大きな本棚が置いてあるのはラインハルトが寝かされていた部屋と同じ。暖炉があるのも同じだ。暖炉の前にはモスグリーンの二人掛けソファがあって、部屋の中央には長方形のテーブルと同じデザインの椅子が四脚。
どこからか漂ってくるシュペック(ベーコンに近いもの)の良い匂いも相まって、どこはあたたかな食卓のように感じられた。
ふらふらと、またも本棚を頼りにしながら進んでいけば玄関らしき土間が見えてきた。竈や流し台があるところから、恐らく台所も兼ねているんだろう。
「あ、シシィ。シュペック焦げてるよ」
「うるっさいな焦げてないよ。アンタは早くスープとりわけな」
聞いたことのある二つの声を辿って目を細めれば、本棚の陰になっている場所に二人の人影が見えた。
夫婦だろうか、と考えて違うな、と考える。
友人と言うには近すぎて、愛を育む間柄と言うには遠慮がない独特の距離感。あれは仲のいい兄弟だと言ったほうがしっくりくる。
輝夜と信也のような、穂香や香織のような。
青みの強い紺色の髪も共通しているし、恐らく間違っていないだろう。
とにかく彼らが家主なのは間違いない。早くお礼を言わなくては。
もう一歩、重い足を押し出したその瞬間「ぐうぅぅ……」間抜けな音が鳴り響いた。あわててお腹を押さえてうずくまるが、もう遅い。
「おやおや」
「……元気なこった」
振り返った二つの綺麗な顔に見下ろされ、ラインハルトは一気に顔が熱くなるのを感じた。「す、すみません……」穴があったら最早埋まってしまいたい。

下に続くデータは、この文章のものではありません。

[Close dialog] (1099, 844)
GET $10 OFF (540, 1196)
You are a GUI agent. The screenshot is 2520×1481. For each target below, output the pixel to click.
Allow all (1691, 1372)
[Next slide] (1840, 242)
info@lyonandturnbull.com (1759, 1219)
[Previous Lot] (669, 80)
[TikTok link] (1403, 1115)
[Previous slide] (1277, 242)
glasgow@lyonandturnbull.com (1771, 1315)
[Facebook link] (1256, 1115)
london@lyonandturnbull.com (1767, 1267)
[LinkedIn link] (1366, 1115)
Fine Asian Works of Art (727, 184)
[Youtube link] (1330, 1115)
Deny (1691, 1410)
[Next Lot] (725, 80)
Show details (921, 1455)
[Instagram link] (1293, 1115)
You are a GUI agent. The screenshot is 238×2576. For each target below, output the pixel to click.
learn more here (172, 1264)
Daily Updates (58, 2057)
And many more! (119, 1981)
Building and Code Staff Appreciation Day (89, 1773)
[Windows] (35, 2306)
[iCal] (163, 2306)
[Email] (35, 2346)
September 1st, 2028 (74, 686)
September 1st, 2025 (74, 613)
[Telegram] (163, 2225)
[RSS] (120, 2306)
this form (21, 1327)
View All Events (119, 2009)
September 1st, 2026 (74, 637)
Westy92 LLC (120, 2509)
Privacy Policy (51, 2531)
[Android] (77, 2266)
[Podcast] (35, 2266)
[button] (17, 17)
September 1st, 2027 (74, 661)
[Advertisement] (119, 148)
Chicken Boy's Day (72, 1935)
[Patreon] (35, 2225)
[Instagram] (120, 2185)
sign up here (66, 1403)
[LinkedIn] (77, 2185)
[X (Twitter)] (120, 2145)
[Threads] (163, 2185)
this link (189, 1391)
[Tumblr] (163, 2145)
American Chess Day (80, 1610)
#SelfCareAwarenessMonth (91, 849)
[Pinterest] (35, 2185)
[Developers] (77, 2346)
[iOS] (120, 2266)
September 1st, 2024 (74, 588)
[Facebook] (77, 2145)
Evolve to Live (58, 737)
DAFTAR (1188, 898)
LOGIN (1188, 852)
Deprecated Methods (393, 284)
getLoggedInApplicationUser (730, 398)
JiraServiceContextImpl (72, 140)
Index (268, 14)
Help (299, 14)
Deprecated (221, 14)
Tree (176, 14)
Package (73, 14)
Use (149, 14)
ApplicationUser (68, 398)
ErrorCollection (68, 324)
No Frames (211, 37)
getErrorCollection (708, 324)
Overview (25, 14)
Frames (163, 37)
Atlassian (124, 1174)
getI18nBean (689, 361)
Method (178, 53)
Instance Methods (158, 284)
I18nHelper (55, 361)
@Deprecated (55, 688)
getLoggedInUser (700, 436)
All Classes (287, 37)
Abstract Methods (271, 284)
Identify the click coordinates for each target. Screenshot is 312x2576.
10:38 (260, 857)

「思ったより早く目が覚めたんだね。でも起きてきたのは感心しないな」
うずくまるラインハルトを立たせようと思ったのか、本当に人かと疑いたくなるほど綺麗な顔をした男性に脇の下を掴まれる。
背は高いがその体は女性のように華奢でとても力が強そうには見えない。だが、ラインハルトの体は軽々と持ち上げられてしまった。もう決して小柄ではないのに。目を丸くする。
「さ、君はここに座ってて。すぐ用意できるからね」
「いいから早くしな、ミッシャ」
「わかってるよシシィ」
ミッシャと呼ばれた男性はラインハルトを四脚ある椅子の内のひとつに座らせ、見れば見るほどよく似ている女性のもとへと小走りで駆けて行く。
抱き上げられたときに見えた柔らかそうな髪は、肩を過ぎて耳の下で緩く束ねられていた。黒いシャツにスラックスというシンプルない出立ちながらとても上品なものに見えてしまう雰囲気を持っている。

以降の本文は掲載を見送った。